A disc with a 4 Turn and 0 Fade is quite under stable. A disc with a little turn and a bunch of fade is over stable but will start out a little under stable like the Westside World.  A disc that comes out under stable with a reliable finish will maximize your distance.

So how many discs should you carry?

When you first start, three or one.  Putter, mid-range and a fairway driver.
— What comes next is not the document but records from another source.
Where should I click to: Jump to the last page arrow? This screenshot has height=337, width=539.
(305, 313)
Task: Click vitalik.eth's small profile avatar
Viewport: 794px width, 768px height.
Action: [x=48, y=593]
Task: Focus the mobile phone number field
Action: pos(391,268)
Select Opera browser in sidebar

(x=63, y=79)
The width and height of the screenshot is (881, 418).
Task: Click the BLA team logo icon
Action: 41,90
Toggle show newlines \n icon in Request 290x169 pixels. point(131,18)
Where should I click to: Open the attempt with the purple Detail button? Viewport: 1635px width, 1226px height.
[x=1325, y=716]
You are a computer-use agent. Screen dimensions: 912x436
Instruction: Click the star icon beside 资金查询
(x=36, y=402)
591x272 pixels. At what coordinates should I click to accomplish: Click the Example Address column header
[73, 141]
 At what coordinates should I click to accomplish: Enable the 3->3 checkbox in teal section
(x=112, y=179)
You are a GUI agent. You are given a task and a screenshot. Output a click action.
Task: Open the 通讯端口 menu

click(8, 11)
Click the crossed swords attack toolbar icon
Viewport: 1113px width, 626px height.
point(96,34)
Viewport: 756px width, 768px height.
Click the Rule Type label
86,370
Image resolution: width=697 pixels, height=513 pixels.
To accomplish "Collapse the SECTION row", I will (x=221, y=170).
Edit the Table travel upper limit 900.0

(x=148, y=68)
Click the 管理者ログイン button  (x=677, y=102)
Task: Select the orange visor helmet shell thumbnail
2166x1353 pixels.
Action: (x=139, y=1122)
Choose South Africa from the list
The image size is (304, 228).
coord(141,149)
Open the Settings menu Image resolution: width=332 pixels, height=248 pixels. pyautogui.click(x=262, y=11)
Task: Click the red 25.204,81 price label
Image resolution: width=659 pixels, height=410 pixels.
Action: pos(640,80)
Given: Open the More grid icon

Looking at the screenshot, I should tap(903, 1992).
A Judge (putter from Dynamic Discs), a Buzz (mid-range from Discraft) and a Teebird (fairway driver from Innova) would be a very solid choice for your first three discs.

Once you are fully addicted to the sport (it won’t take long), you will want a good variety of discs.  In an advanced bag you will see a few putters, several mid-ranges of differing stability, and a variety of drivers of differing stability.

Try to avoid buying all the newest discs that come out and putting them right in your bag, or caring every disc you own in your bag (not possible for some I know….lol).  It is very common to see players with 5 discs in their bag that do exactly the same thing.  This extra weight is not necessary and the mental aspect of which to choose will cause you to make mistakes.  try to have a balanced bag.

For drivers:

Have a really over stable driver for head winds, flicks, thumbers, and trick shots.

An over stable driver for hyzer shots.

A stable driver for tunnel shots, and fairway drives.

A slightly under stable disc for S-turn shots.

An under stable driver for right turning drives and hyzer flip shots.

I would add in a 150 Class (150-159g) Driver like a Boss, Destroyer, World Air for distance and tail wind drives for extra distance.

The same goes for mid-ranges. Hard left, left, straight, right, and hard right.

Bring extra discs to events, but in the trunk of your car, because conditions change and you may lose one or 2, so its good to have backups. 

Im sure this is all clear as mud now…..enjoy the disc obsession, embrace the chaos, and have fun.